## Goal
Reproduce the material word for word, from its first line through the line containing "1128). (x=945, y=349)", including that line.
* BEGIN Entries *
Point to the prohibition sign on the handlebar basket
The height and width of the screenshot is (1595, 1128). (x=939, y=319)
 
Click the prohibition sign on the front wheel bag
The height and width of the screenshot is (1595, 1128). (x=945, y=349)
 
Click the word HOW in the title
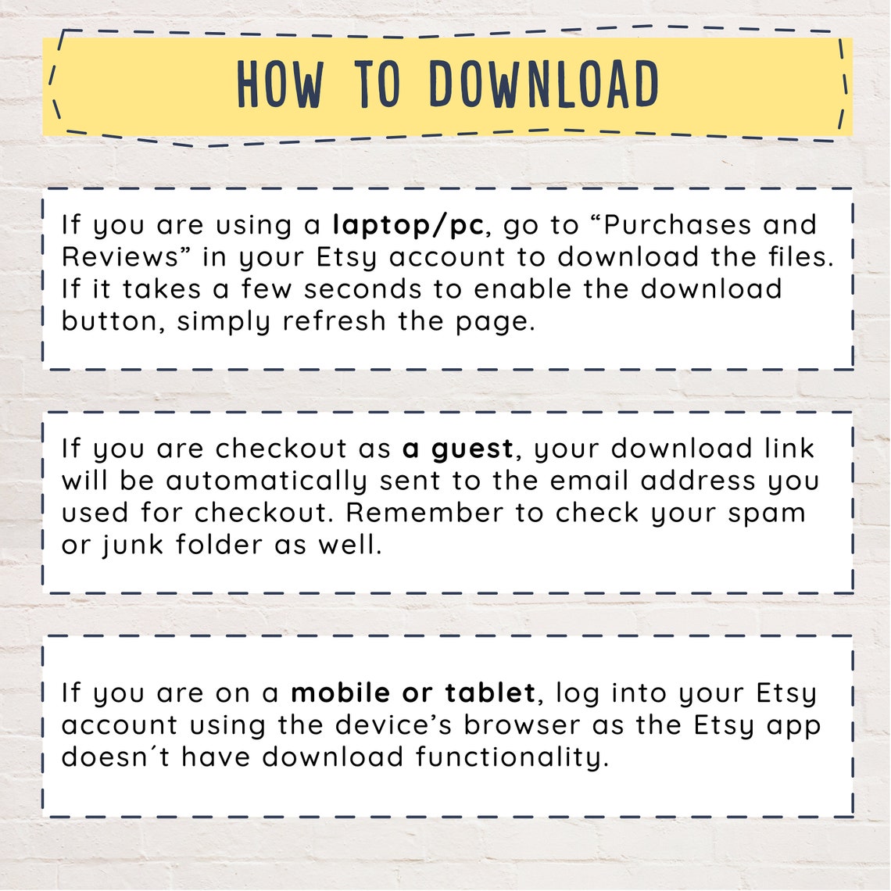281,84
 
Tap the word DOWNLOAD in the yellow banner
544,84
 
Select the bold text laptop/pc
408,226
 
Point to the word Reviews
120,257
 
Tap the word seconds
363,288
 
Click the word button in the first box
113,321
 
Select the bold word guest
472,449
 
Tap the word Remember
424,513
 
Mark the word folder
219,545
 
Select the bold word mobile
340,692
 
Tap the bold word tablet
490,692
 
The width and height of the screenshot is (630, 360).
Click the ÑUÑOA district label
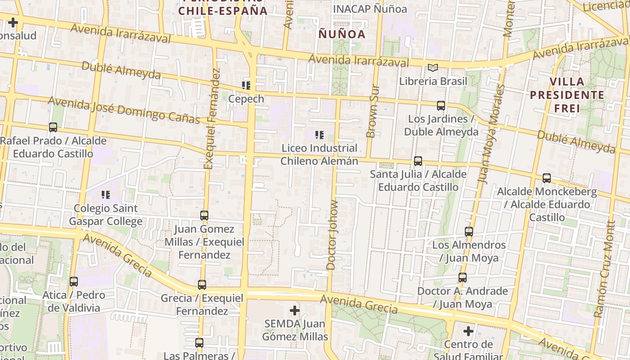pyautogui.click(x=342, y=34)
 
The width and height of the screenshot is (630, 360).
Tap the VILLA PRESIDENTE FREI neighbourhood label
pyautogui.click(x=567, y=95)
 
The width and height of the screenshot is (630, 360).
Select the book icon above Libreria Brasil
pyautogui.click(x=432, y=68)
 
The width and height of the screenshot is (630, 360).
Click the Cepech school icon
pyautogui.click(x=246, y=85)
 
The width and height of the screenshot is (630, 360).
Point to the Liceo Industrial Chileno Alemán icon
pyautogui.click(x=320, y=135)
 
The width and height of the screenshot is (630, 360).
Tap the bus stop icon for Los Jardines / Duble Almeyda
pyautogui.click(x=441, y=106)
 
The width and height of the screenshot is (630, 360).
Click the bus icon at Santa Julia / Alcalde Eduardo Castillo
pyautogui.click(x=418, y=161)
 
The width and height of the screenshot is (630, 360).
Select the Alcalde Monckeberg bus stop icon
pyautogui.click(x=547, y=178)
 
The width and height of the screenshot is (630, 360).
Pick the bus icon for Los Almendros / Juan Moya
pyautogui.click(x=469, y=232)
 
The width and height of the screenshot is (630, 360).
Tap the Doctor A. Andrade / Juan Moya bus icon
pyautogui.click(x=463, y=277)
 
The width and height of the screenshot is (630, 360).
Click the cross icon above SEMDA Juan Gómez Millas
pyautogui.click(x=295, y=310)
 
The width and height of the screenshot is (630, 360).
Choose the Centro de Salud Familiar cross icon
pyautogui.click(x=468, y=332)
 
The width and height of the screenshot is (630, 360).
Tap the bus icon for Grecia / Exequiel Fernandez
pyautogui.click(x=202, y=284)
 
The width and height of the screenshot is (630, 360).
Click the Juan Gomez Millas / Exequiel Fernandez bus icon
* END Entries *
## Correct result
Point to the prohibition sign on the handlebar basket
The height and width of the screenshot is (1595, 1128). (x=939, y=319)
 
Click the prohibition sign on the front wheel bag
The height and width of the screenshot is (1595, 1128). (x=945, y=349)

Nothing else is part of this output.